**Reading passage:**
Roberton Golf Club. Instituted 1892. The first course was at Ladygill, and was altered in 1905 when the available ground was altered. A court case, found in the club’s favour, led to another restructuring in 1909. However, this was unsatisfactory and the club became dormant. In 1914, it was resurected but on a new site at Longwell. The effects ofWW1 took their toll and by 1917 the club had closed. Only for it to be resurected yet again in 1920, on the same site.
"The golf course of nine holes has now been opened close by the village. Of late years many summer visitors have resorted to the district, and this additional attraction will probably be the means of leading others to seek holiday recreation in this upland quarter. The ground neccessary for the purpose was kindly granted by John Findlay esq. of Warrenhill, and John Waddell esq. of Hillend, and the course was laid out by the widely-known golf player, Mr William Fernie of Troon. Mr Fernie speaks very favourably of the course, which has a sufficient number of various hazards to render play interesting. Dr Goldie of Edinburgh, who, as a proprietor, is associated with the district, has been invited to become the first hon. president of the club, and the other office bearers that have been appointed are as follows ; President Rev T.W.Paterson, Roberton: Captain Rev H.L.Dick, Wiston: Sec & Treas. Mr Greenshields, schoolhouse, Roberton.
An encouraging number of members have already connected themselves with the club." (HA 16.7.1892)
"This course is situated near the village of Roberton, south Lanarkshire. Of late years, many summer visitors have resorted to the district, and this additional attraction will probably be the means of inducing others to seek holiday recreation in this upland quarter. The ground neccessary for the purpose was kindly granted by Mr John Findlay of Warrenhill, and Mr John Waddell of Hillhead. The course was laid out by Mr Willie Fernie of Troon, who speaks very favourably of the course, which has a sufficient number of hazards to render play interesting. Dr Goldie of Edinburgh, who as a proprietor, is connected with the district, has been invited to become the first Hon Pres of the club, and the other office-bearers that have been appointed are as follows ; President, Rev T.W.Paterson, Roberton ; captain, Rev H.L.Dick, Wiston ; Sec. & Treas. Mr Greenshields, schoolhouse, Roberton.
1st Hole - 250yds. 4th - 200yds. 7th - 200yds.
2nd - 180yds. 5th - 250yds. 8th - 300yd
3rd - 260yds. 6th - 250yds. 9th - 210yds.
"The Roberton course has this year been considerably altered. Formerly the course was partly on the lands of Hillend and partly on Moorhead and Kilpotlees. Now however the course is wholly on the lands of Moorhead and Kilpotlees. Several new greens have been made. The excessively dry weather has however been much against them, but with rain they should rapidly improve and be got into good working order.

(Interface element records)
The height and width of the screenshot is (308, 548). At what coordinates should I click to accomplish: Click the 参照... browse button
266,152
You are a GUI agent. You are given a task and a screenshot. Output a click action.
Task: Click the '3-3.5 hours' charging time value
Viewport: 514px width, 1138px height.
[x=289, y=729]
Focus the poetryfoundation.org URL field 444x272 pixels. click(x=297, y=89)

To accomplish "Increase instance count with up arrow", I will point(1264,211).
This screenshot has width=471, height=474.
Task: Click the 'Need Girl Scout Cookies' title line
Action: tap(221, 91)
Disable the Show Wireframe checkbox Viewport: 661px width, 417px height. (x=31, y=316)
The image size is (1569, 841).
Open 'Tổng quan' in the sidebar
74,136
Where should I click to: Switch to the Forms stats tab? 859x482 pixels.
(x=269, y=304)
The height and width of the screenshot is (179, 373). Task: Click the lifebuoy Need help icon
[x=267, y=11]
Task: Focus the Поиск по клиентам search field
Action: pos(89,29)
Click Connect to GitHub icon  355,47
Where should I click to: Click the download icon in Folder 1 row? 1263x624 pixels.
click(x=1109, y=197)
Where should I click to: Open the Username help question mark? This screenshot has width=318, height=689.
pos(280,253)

**The tasks:**
(a) Update the records from the line containing "The height and width of the screenshot is (179, 373)." through the last line of the records, changing "icon" to "button" and leaving everything else the same.
(b) Write what comes next in the Roberton golf course history.

**The answers:**
(a)
The height and width of the screenshot is (179, 373). Task: Click the lifebuoy Need help button
[x=267, y=11]
Task: Focus the Поиск по клиентам search field
Action: pos(89,29)
Click Connect to GitHub button  355,47
Where should I click to: Click the download button in Folder 1 row? 1263x624 pixels.
click(x=1109, y=197)
Where should I click to: Open the Username help question mark? This screenshot has width=318, height=689.
pos(280,253)

(b)
The course is still a nine hole one but should prove very attractive. Visitors should get both health and exercise. The air is bracing and the scenery around magnificent, splendid views can be had from the course. The scenery around Roberton is without doubt the finest in the Upperward of Lanarkshire."
The weekly comp for visitors (mixed foursomes) was played on Sat. in beautiful weather. Twenty eight competitors took part with a large turnout of spectators." (GH 1.8.1905)
The visitors to Roberton in July have enjoyed a month of splendid weather, and the golf course has been well patronised. Various comps have been engaged in , and on Sat afternoon the month's festivities were brought to a close with a garden party, and a comp of mixed foursomes." (HA 5.8.1905)
"At the Lanark small debt court on Tueday, Sheriff Scott Moncrief heard proof in the action of Maxwell Alexander James Graham, fishing and golf requisite maker, Roberton, against John Findlay, sheep farmer, Dunbrook, Roberton. The sum sued for was £20, for loss and damage sustained by pursuer in respect that the defender had let subjects at Roberton, known as Roberton Golf Course, to him for the purpose of carrying on thereon the business or occupation of a golf course for the year from Martinmas 1907 to Martinmas 1908, and that defender on or about 30th May, in breach of sais contract, without warning or consent of the pursuer, took possession of the said golf course, dispossessed the pursuer, and uplifted the subscription of the sum of money paid by the members of the public for the right or privilege of playing golf during the year, and which but for the defender's breach of contract would have been paid to the pursuer. The defence was that pursuer had no title to sue and that he was not defender's tenant. The proof lasted for some considerable time, the Sheriff at the conclusion deciding that there had been no let, and as******ied the defender, awarding him £2. 5/6d of expenses. Pursuers agents messrs Weir, Grieve and Jeffrey, writers Glasgow; agents for defender, messrs Morris ? and Smith, writers, Lanark."
Ham Ad. 30th Jan 1909. Reply to previous article.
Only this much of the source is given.